Item coordinate data:
** Begin **
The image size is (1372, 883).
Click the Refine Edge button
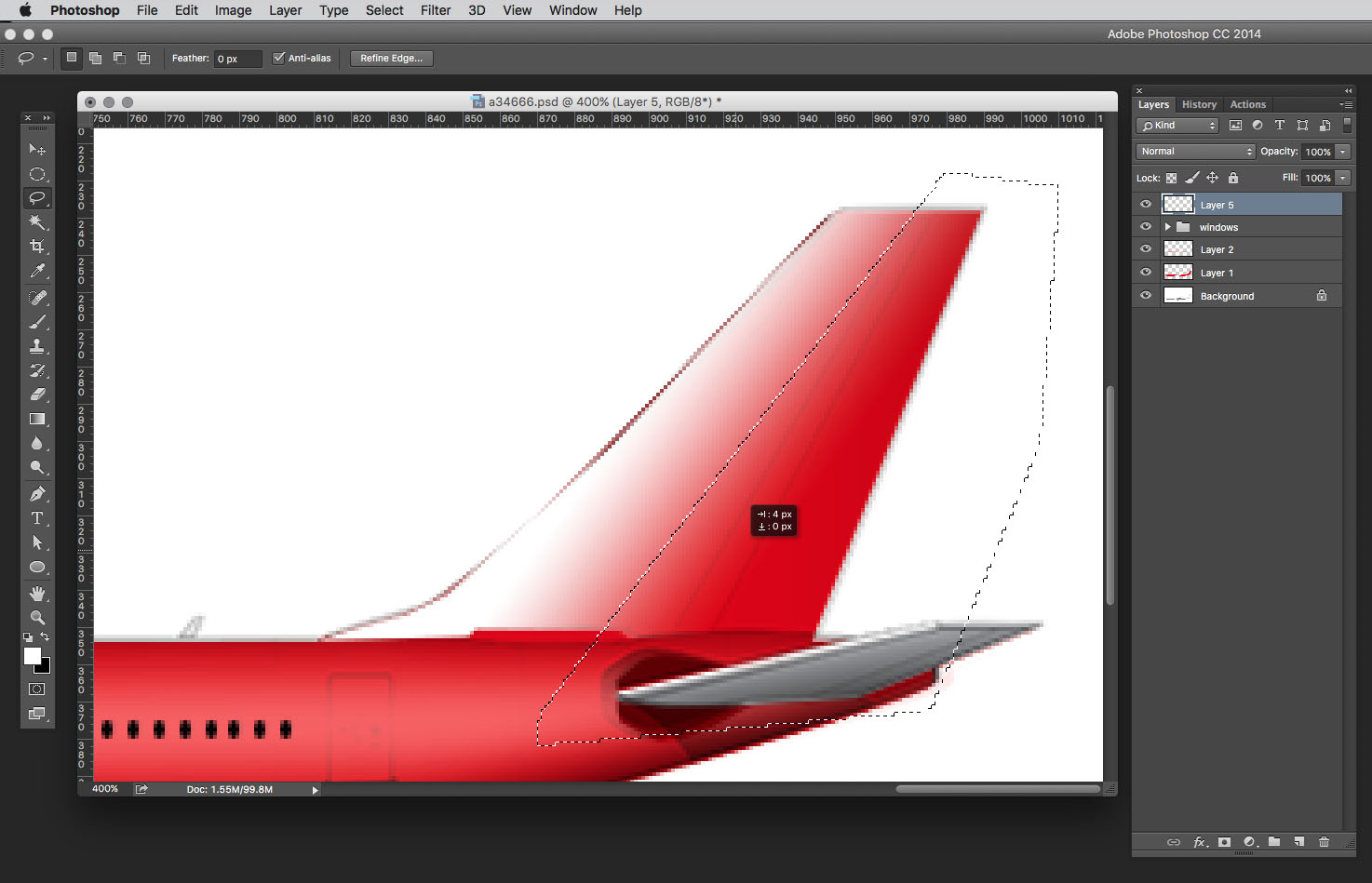391,58
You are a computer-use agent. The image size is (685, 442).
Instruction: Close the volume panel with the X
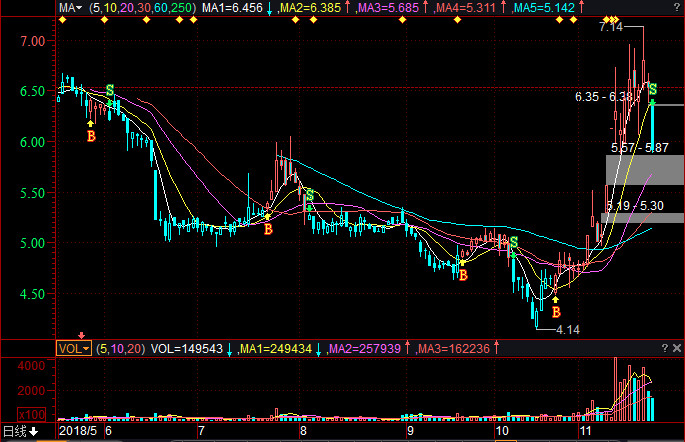pos(676,347)
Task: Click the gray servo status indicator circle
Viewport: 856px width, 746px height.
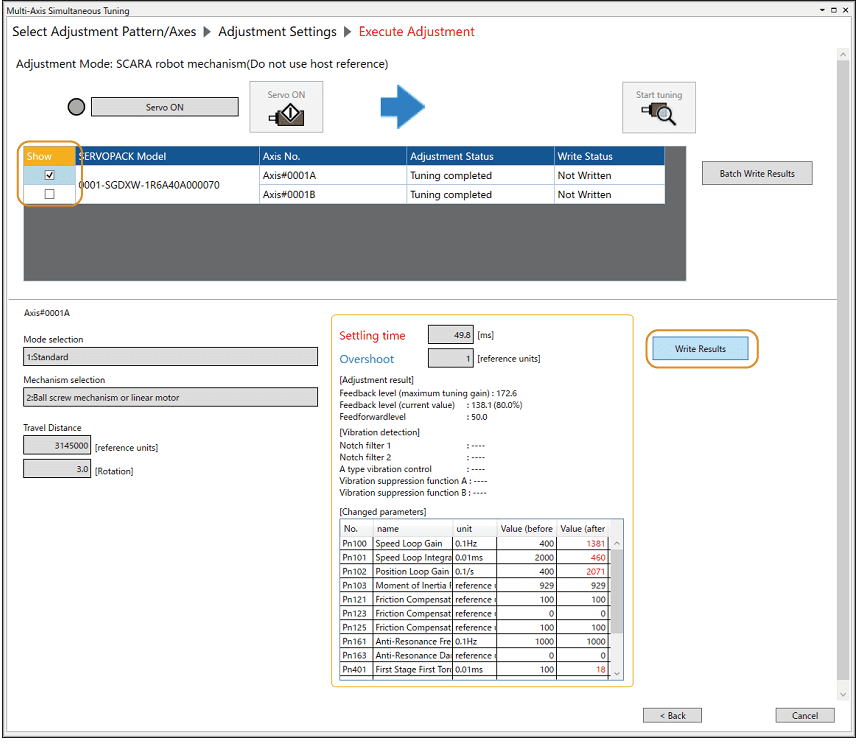Action: click(75, 107)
** End **
Rewrite all of the entries above, replacing "The image size is" with "The screenshot dimensions are" and leaving everything else unchanged. Omit the pictures from your answer.

- Task response:
The screenshot dimensions are (1372, 883).
Click the Refine Edge button
391,58
You are a computer-use agent. The screenshot dimensions are (685, 442).
Instruction: Close the volume panel with the X
pos(676,347)
Task: Click the gray servo status indicator circle
Viewport: 856px width, 746px height.
Action: click(75, 107)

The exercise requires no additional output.